Al quedar empañada de hecho la conciencia de dicha identidad, el cristianismo se ha visto degradado en la conciencia de muchas personas a la condición de simple marco cultural, y ha quedado situado para ellas en la zona de las “propuestas razonables” para configurar la existencia personal y la convivencia entre los hombres. Pero con la particularidad de que, una vez oscurecida en las conciencias la identidad teológica de Cristo y amortiguada, en la misma medida, la fe en Él, el cristianismo, con el pasar del tiempo, va convirtiéndose desde esa perspectiva en algo siempre menos razonable y, en conjunto, menos significativo desde el punto de vista cultural. Esto quiere decir que, desde tal perspectiva, debe ser adecuadamente revisado y corregido de acuerdo con las circunstancias. De ser un hecho religioso y sociológico firmemente establecido, el cristianismo ha llegado a convertirse en amplios estratos de la sociedad occidental cercada por la indiferencia casi un simple optional, respetable pero no necesariamente compartible ni como credo religioso ni como actitud existencial.
Promover una vuelta al hogar
Aunque la analogía no sea del todo apropiada, cabe ver en ese fenómeno de oscurecimiento de la identidad cristiana en muchos ciudadanos del mundo occidental una semejanza con lo que sucede en aquellas familias en las que, con motivo de un alejamiento físico por las razones que fueren, acaba estableciéndose al cabo de los años un mutuo desconocimiento entre las nuevas generaciones e incluso la pérdida de toda conciencia de vinculación familiar.
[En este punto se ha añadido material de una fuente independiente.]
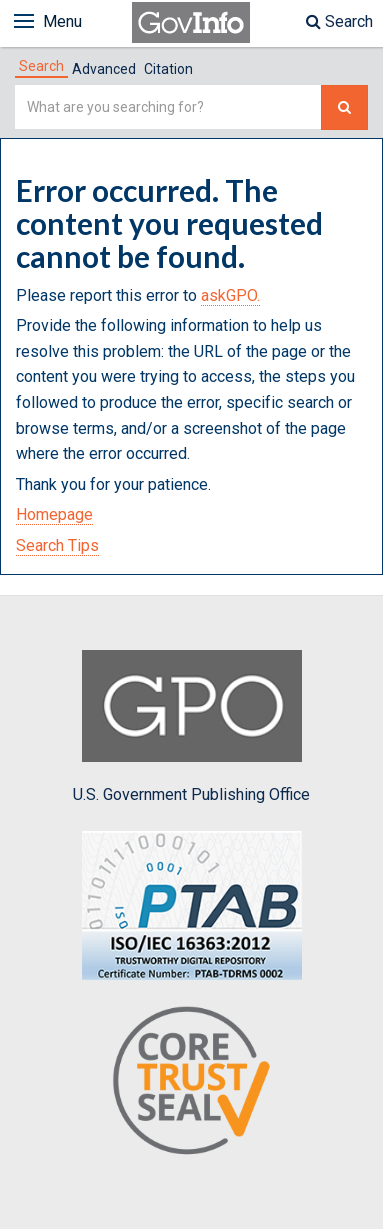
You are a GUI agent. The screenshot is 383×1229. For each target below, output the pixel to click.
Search (339, 21)
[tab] (41, 66)
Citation (168, 69)
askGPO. (230, 295)
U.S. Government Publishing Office (191, 727)
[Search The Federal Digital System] (344, 107)
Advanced (104, 69)
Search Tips (57, 545)
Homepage (54, 514)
El ejemplo es deficiente pero de algún modo sirve pues la nueva evangelización de los ciudadanos del mundo occidental ha de entenderse y desarrollarse, ante todo, como una convincente invitación a recomponer los lazos familiares con Cristo y con la Iglesia: una amable vuelta al hogar.
Lo primero que se debe hacer es tratar de identificar y formular con la mayor claridad posible las razones religiosas, culturales y sociológicas que han conducido al mencionado fenómeno de oscurecimiento de la identidad cristiana. Es preciso poner de relieve, en este sentido, que la nueva evangelización parte no sólo de una situación desoladora en muchas personas y regiones, sino también de una Iglesia viva y llena de medios y posibilidades. Hay, en efecto, en la Iglesia muchos fieles, muchos grupos de católicos —principalmente en el entorno de grupos dinámicamente apostólicos— que en estos años han mantenido con firmeza y buenos frutos un efectivo testimonio personal y social de seguimiento de Cristo. Han tenido —tienen— capacidad de moverse en aguas “turbulentas” y en ambientes indiferentes u hostiles. ¿Qué medios han puesto? O mejor aún: ¿qué medios, sobrenaturales y humanos, no han omitido? Ahí es donde ha de comenzar la clarificación del punto de partida de la nueva evangelización.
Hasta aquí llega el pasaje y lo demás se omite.